Consider this excerpt from Ecclesiastes 2:18-21. “I hated all my toil in which I toil under the sun, seeing that I must leave it to the man who will come after me, and who knows whether he will be wise or a fool?…sometimes a person who has toiled with wisdom and knowledge and skill must leave everything to be enjoyed by someone who did not toil for it. This also is vanity and a great evil.”
Solomon is cautioning against counting on things we can’t control, such as what will be done with our worldly goods after we’re gone. If we agonize over accumulating goods, not only are we not satisfied, but do we also teach the next generation to overvalue things, rather than their Creator, thus making our efforts futile and foolish? Even if our goods outlive us, can we hope that they help those who receive them more than they helped us? Or is this just speculation?
As an alternative, Solomon says in 2:24: “There is nothing better for a person than that he should eat and drink and find enjoyment in his toil. This also, I saw, is from the hand of God, for apart from him who can eat or who can have enjoyment?”
Solomon argued that we can’t trust in goods to help our descendants – but what about the question of whether our goods will do us any good in eternity? Can we trust goods to help us after we’re gone? Jesus had this in mind in Mark 8:36, when He said: “For whoever would save his life will lose it, but whoever loses his life for my sake and the gospel’s will save it. For what does it profit a man to gain the whole world and forfeit his soul? For what can a man give in return for his soul?”
Jesus’ question is rhetorical, because we cannot offer any goods to God which are not already His: “The earth is the LORD’s and the fullness thereof, the world and those who dwell therein.”[3] Also, nobody else can pay the cost of our soul either, because they owe their own.
Jesus, the Greater Fool
If our souls are eternal, but we’ve spoiled them by speculating on the goods of this world, who is the greater fool who will pay for them?
Fortunately, the only One who can pay the cost of our souls is also the one who values them the most – even more than we do. This One was willing to become a fool to the world to purchase the souls of His people.
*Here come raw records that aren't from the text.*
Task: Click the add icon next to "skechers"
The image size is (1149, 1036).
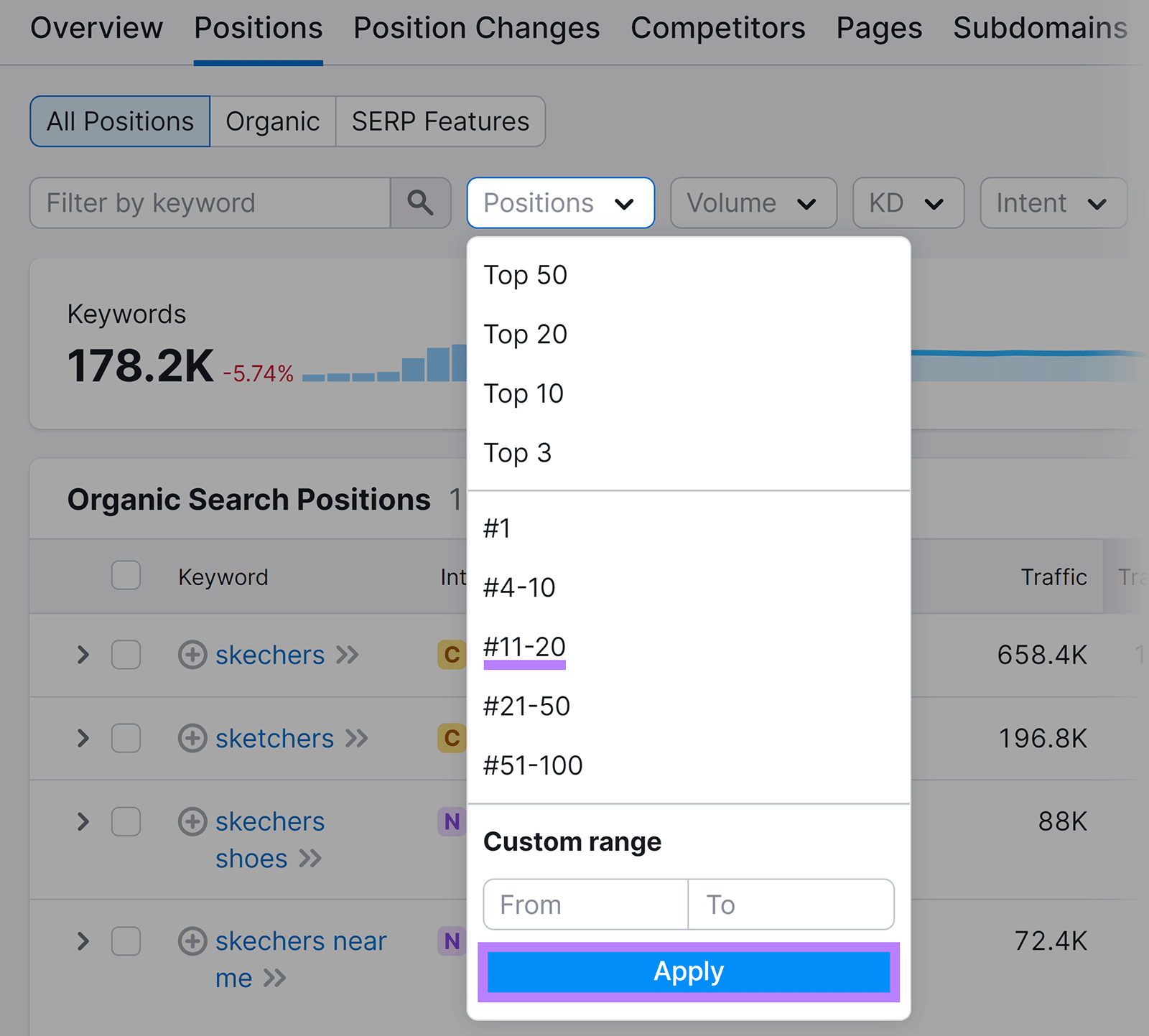Action: pyautogui.click(x=192, y=655)

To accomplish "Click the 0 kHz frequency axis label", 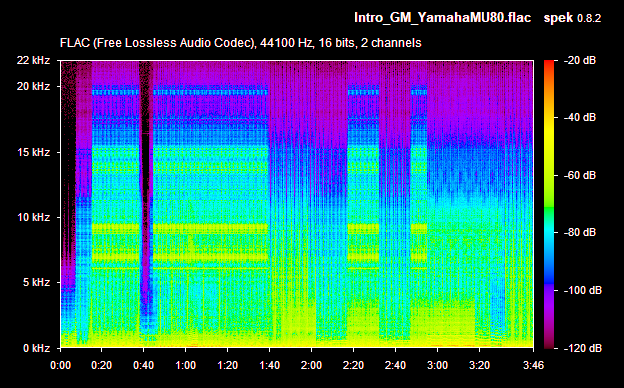I will coord(36,348).
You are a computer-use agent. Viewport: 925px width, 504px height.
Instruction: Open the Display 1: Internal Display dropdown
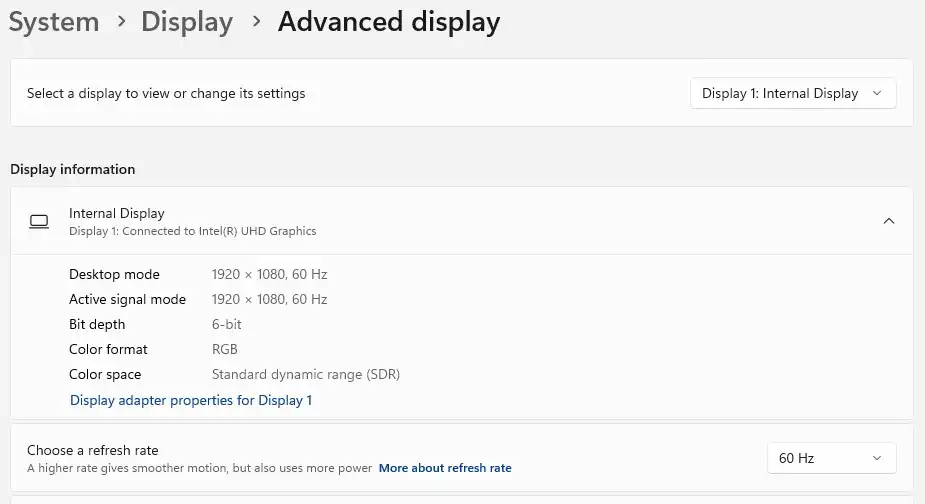click(792, 93)
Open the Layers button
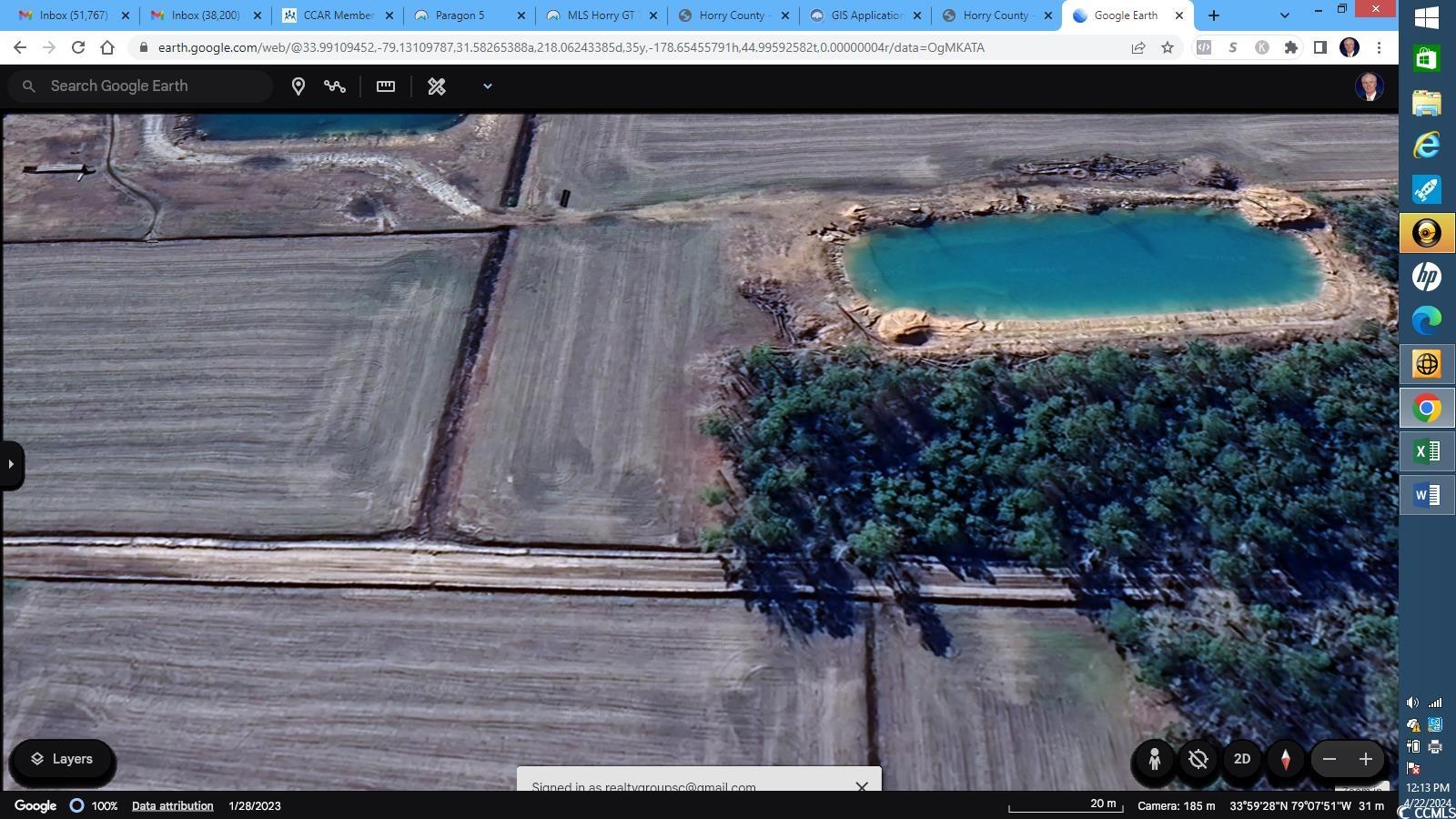 click(x=62, y=759)
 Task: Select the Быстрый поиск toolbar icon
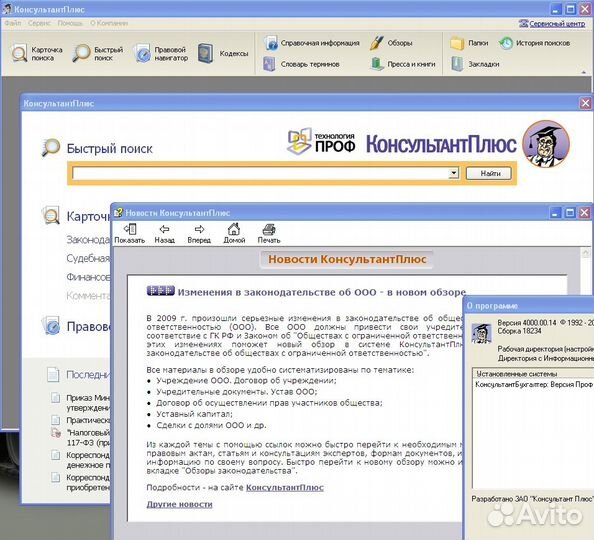98,53
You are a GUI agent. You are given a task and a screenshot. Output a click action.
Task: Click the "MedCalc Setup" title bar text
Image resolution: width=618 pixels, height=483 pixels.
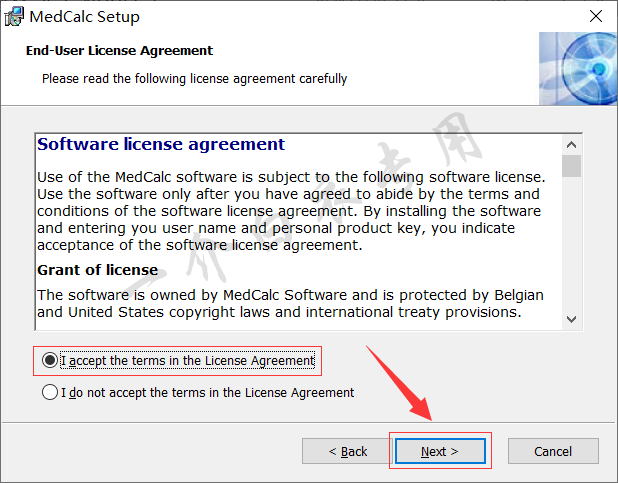point(85,17)
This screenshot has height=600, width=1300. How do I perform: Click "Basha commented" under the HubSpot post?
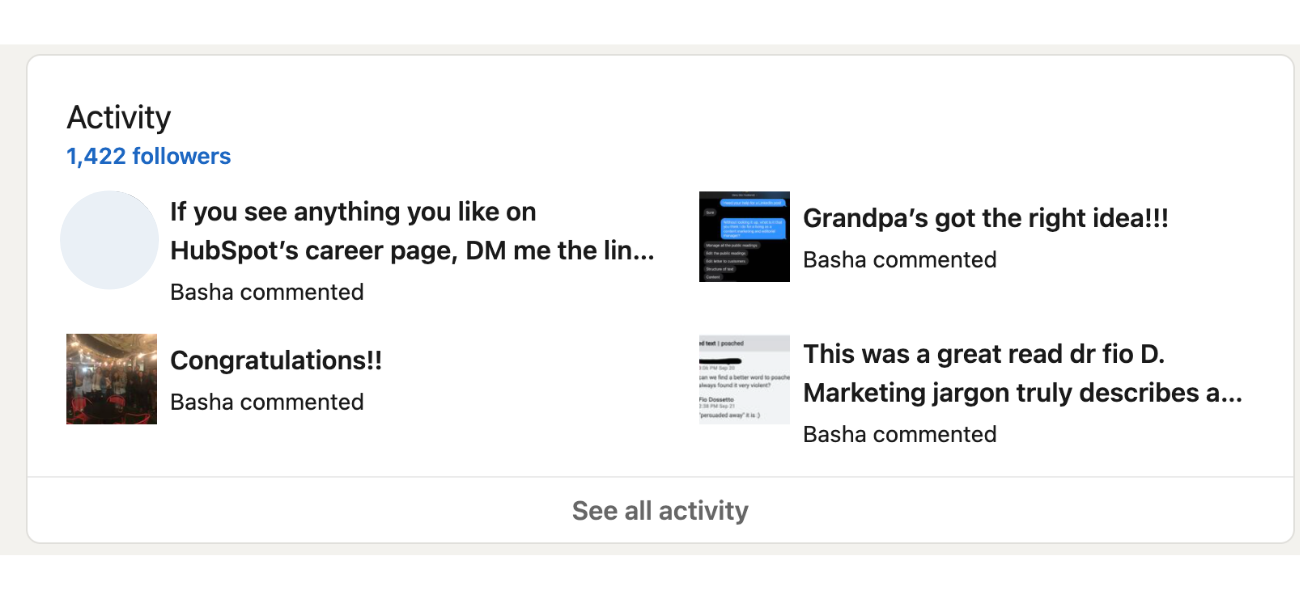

This One has a soul that was not wasted on the things of this world; therefore, He can offer it for others if He chooses to.
Fortunately, this One is also the One who values every soul the most because as Creator, He loves His people. An old proverb says, “a thing is worth only what someone else will pay for it.” On the cross, this One paid His own life for you, because to Him you are worth it and His own life was the price He was willing to pay.
Jesus is this One and in eternity, the only way to avoid the “greater fool theory” is to give our lives to Him and follow His advice to love Him and love our neighbor. Then we will always have everything we need, and we will never lose it. Even after death and into eternity.
“Do not lay up for yourselves treasures on earth, where moth and rust destroy and where thieves break in and steal, but lay up for yourselves treasures in heaven, where neither moth nor rust destroys and where thieves do not break in and steal. For where your treasure is, there your heart will be also.” – Jesus, in Matthew 6:19-21
[1] https://www.investopedia.com/terms/g/greaterfooltheory.asp
[2] More on Jim Elliot likely coming in a future History Bits post.
[3] Psalm 24:1
Nice! I love the perspective you bring to this, both “financial” and “spiritual” (two things often imagined to be in completely separate categories, but which should not be.).